Inspired by events surrounding the disappearance and murder of multi-millionaire Herman Rockefeller in 2010, DREAMS IN WHITE is a powerful and emotionally draining new play by Duncan Graham that’s anchored by the murder of an obnoxious swinger Ray Wimple aka Michael Devine, played by Andrew McFarlane.
The play’s tangled emotional relationships are laid bare by director Tanya Goldberg and highlighted by Teresa Negroponte’s minimalist yet adaptable set, although it takes a while for the relevance of at least one scene to be made clear — especially given most of the cast play more than one role. The result though is the laying bare of the cast’s most intimate bonds, especially that between Michael Devine (the character’s real name) and his 18-year-old Amy (Sara West), his daughter by Anne Devine (Lucy Bell).

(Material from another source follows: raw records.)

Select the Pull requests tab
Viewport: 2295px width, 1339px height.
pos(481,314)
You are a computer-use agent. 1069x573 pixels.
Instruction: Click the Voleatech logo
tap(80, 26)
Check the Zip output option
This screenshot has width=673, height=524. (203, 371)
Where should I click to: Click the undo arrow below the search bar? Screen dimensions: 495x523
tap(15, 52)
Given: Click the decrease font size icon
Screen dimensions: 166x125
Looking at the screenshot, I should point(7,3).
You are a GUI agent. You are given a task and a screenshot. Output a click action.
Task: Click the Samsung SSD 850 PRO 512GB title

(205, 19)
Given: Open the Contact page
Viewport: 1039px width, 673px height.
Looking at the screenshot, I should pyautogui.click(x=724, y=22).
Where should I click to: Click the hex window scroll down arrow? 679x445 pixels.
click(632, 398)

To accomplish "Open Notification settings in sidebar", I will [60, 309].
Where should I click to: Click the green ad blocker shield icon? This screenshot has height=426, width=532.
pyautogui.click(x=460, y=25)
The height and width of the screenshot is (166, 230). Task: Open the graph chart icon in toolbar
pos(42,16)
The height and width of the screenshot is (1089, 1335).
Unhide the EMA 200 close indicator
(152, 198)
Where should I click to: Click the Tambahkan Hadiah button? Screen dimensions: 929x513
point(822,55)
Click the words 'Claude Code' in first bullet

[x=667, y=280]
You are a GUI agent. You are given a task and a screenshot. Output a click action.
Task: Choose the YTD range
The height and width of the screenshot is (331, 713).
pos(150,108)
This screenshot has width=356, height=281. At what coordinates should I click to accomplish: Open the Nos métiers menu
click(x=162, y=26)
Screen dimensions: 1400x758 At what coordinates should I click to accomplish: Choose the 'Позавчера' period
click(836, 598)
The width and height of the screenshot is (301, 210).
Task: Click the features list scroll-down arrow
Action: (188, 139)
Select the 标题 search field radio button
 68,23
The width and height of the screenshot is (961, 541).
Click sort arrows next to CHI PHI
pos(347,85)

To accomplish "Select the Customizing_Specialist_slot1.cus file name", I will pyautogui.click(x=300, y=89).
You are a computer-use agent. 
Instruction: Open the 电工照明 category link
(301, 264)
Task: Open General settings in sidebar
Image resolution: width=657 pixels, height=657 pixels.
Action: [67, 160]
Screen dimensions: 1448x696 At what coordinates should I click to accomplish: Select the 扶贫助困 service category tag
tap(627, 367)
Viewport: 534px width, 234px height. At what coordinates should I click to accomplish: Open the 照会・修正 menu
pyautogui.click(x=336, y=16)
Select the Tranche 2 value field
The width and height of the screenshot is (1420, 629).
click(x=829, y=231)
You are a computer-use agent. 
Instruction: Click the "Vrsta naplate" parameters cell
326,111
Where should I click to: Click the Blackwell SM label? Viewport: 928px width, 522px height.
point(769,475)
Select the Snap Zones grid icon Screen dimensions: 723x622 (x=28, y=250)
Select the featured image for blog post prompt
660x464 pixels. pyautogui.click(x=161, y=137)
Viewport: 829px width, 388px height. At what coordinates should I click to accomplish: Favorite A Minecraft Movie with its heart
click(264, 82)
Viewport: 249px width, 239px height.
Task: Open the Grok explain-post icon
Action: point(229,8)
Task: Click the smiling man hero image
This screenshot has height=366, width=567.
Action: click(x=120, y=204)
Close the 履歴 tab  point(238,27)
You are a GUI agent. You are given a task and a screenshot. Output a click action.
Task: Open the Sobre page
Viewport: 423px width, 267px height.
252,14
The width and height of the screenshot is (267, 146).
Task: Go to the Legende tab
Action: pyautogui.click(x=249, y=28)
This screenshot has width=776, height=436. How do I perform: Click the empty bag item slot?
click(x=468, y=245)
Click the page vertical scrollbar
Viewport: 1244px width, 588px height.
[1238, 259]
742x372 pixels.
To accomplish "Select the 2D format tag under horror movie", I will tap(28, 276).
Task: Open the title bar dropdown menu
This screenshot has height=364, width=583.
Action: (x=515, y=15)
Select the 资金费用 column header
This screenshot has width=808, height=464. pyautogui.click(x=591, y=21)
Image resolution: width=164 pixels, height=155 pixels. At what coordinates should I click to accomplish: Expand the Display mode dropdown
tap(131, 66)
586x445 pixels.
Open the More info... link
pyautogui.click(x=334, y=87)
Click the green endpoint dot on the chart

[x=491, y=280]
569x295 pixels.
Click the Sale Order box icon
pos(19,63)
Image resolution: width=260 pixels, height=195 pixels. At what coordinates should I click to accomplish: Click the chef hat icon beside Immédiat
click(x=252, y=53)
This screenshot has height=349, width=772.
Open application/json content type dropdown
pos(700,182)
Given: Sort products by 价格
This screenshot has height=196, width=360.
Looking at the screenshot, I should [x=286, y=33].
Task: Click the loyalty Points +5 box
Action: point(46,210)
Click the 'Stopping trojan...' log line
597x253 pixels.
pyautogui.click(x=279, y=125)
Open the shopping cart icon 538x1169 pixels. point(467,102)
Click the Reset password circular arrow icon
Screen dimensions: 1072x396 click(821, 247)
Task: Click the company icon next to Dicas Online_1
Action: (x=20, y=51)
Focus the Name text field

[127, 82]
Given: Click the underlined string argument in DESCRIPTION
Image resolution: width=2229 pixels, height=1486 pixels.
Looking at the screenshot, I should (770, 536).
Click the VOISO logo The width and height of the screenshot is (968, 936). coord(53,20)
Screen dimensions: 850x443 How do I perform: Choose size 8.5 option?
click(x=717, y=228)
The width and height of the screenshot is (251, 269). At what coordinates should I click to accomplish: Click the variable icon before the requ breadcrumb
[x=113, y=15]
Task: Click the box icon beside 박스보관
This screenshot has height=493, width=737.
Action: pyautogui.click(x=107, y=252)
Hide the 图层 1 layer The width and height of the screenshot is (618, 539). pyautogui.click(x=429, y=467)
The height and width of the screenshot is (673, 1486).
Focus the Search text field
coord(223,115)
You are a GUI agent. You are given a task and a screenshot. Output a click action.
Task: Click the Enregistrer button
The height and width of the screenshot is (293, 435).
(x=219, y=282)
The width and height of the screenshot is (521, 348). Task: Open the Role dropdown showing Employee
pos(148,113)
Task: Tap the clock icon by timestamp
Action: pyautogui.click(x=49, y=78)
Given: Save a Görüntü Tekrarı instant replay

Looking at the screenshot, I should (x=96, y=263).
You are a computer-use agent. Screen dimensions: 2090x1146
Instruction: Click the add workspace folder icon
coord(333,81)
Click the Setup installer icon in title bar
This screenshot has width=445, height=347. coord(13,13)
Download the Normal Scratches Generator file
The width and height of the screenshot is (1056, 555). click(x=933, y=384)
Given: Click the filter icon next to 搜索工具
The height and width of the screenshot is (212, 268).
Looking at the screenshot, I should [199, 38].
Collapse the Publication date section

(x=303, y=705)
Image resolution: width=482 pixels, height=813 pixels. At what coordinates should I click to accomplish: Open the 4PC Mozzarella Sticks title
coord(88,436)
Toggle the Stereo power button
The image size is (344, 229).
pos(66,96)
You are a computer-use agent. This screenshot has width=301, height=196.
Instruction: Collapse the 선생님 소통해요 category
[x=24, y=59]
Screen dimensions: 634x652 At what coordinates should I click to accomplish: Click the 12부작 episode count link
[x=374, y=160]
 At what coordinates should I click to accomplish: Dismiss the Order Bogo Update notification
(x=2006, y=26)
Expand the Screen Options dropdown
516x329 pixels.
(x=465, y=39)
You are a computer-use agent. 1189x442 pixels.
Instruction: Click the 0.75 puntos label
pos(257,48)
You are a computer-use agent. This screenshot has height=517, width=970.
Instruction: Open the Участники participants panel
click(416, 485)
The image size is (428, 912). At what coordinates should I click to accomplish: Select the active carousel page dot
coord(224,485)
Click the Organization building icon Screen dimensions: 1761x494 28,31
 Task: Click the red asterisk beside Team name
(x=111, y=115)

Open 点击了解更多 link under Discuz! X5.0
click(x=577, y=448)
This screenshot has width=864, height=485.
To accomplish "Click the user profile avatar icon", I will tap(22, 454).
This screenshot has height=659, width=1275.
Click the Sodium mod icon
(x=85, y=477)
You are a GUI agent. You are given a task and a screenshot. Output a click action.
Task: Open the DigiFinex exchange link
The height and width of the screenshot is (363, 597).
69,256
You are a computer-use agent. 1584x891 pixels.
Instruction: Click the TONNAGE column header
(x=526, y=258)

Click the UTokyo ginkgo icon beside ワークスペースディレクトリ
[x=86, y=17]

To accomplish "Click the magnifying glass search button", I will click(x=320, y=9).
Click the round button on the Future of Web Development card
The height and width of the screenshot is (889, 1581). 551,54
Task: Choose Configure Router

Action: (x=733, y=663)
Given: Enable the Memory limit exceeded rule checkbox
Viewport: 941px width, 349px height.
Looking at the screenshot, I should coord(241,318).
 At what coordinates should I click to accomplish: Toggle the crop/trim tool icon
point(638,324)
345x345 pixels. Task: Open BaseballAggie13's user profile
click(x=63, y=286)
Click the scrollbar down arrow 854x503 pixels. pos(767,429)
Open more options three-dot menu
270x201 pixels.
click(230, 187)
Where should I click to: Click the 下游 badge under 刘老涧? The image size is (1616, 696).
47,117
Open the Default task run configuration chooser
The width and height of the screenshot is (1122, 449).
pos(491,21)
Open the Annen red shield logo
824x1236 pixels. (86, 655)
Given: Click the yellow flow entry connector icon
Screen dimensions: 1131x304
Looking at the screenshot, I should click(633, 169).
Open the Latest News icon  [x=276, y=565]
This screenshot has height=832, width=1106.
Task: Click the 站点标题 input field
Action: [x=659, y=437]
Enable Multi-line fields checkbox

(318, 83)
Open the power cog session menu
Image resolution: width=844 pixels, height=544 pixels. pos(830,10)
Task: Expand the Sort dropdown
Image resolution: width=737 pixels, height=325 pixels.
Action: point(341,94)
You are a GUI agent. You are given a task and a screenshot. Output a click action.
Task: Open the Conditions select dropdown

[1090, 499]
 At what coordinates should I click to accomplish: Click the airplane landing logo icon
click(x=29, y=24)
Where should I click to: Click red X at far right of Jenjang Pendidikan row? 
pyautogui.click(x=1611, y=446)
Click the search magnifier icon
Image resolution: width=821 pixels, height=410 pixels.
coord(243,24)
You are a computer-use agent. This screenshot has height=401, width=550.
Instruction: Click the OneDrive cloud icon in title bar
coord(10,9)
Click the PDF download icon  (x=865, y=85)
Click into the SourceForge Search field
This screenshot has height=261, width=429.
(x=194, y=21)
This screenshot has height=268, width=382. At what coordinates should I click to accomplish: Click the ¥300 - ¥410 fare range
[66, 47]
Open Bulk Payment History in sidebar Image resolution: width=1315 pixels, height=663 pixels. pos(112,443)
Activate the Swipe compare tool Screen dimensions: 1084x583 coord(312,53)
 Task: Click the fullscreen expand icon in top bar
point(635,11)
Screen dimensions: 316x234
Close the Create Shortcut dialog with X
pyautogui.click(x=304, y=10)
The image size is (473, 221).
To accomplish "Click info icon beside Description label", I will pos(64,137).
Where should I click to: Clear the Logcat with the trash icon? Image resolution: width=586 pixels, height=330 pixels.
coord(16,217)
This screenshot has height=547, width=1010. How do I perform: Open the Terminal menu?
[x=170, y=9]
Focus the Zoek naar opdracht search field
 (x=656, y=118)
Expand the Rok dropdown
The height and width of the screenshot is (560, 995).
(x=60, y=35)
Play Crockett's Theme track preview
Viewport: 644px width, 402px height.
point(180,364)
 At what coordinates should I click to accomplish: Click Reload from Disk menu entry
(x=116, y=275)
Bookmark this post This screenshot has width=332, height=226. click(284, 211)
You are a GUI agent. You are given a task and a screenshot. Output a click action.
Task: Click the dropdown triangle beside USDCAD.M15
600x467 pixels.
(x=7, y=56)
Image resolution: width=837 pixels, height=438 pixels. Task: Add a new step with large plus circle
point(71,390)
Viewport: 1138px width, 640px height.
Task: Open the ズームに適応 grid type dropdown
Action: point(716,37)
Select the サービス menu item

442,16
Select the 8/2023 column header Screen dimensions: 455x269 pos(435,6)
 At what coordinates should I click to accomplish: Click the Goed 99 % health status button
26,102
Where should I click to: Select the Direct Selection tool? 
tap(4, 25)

In their first scene, while eating a bowl of grapefruit with sugar at home, Michael confronts spiky tomboyish Amy over an explicit photo of her that he discovered on his computer and she becomes by turns argumentative, witty and manipulative in the way that only precocious teenagers can be. In a later scene with her father Amy shows the bewildered little girl that she still is, bringing out Michael’s tender side. West plays both roles to perfection.
We’ve earlier seen a belligerent and unwelcome Michael turn up at the shabby house of Gary and Paula Anderson (Steve Rodgers and Mandy McElhinney) demanding sex, and soon realise that this is where he came to a sticky end. His demise for most of the play is all the more potent by being unseen; and the presence of this dark deed hangs over the rest of the play, a wet recently washed hammer being a gruesome-enough symbol.
The entire cast is superb, especially Sara West, but Andrew McFarlane as Michael Devine almost supernaturally exudes sleaze from every pore, even when Devine tries to be at his most urbane and professional as a wealthy businessman.
We do see the actual murder right at the end of the play, and these violent, harrowing — almost unwatchable scenes – complete with obscene sexual taunts by Michael (including the reason why he favours grapefruit and sugar) initially appear unnecessary. But once the shock subsides, the rest of the play is thrown into even starker relief, its explosive intensity a testament to the corrupting power of the most powerful primitive urges when they are unshackled from their moral restraints.
Griffin Theatre Company’s season of DREAMS IN WHITE plays from 8 February to 23 March at the SBW Stables Theatre, Kings Cross.